The company’s loss widened 28% to $0.23 per share, on increased selling, general and administrative (SG&A) expenses.
On Nov. 26, GW’s frontline cannabinoid drug Epidiolex posted positive results in the second Phase-3 trial for treating patients diagnosed with the Dravet syndrome, a rare form of epilepsy which causes seizures right from childhood. It is estimated that there are 2.2 million people in the US who suffer from epilepsy and nearly 470,000 are children.
Epidiolex was approved by the US FDA in June 2018 to treat patients suffering from seizures relating to Dravet syndrome or Lennox-Gastaut syndrome (LGS). The company filed a marketing authorization application with the European Medicines Agency (EMA) and expects to receive approval from the regulator by the first quarter of 2019.

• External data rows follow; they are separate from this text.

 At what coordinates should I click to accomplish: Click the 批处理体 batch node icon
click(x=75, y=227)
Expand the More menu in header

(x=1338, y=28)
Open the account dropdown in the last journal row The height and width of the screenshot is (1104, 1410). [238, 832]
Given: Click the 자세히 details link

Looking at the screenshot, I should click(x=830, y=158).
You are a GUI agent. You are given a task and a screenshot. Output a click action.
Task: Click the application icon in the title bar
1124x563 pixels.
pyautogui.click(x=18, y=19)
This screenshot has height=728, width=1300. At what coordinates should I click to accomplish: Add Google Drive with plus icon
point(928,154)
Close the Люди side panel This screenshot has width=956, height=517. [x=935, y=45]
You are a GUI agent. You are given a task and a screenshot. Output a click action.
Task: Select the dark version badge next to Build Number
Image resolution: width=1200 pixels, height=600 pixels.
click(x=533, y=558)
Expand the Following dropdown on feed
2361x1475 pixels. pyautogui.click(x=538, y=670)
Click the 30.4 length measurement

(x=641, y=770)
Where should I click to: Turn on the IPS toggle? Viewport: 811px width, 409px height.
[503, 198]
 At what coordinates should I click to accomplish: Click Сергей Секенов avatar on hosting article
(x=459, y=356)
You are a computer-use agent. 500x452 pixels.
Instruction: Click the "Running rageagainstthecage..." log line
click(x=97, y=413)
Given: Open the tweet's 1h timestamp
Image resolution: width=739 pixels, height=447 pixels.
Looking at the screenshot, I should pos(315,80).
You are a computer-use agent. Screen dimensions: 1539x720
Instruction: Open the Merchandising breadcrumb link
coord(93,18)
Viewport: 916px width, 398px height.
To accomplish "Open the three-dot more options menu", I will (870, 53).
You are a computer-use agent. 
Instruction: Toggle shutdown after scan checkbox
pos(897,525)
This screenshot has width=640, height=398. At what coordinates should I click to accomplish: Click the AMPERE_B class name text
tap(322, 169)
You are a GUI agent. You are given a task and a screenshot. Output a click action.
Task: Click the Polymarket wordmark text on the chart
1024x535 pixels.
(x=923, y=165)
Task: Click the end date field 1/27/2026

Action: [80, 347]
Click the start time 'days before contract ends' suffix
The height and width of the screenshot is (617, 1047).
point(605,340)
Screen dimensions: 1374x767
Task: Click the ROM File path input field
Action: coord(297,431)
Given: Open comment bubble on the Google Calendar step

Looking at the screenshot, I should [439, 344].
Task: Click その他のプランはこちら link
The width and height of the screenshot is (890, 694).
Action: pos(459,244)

Epidiolex competes with Fintepla from Zogenix (ZGNX). Fintepla is a low-dose fenfluramine formulation drug to treat patients with Dravet syndrome. Zogenix has kickstarted the rolling submission of new drug application filing to FDA for treating patients with the Dravet syndrome. The low-dose fenfluramine drug has also shown positive results in LGS with Zogenix is currently enrolling patients for phase 3 clinical trial of Fintepla for patients diagnosed with LGS.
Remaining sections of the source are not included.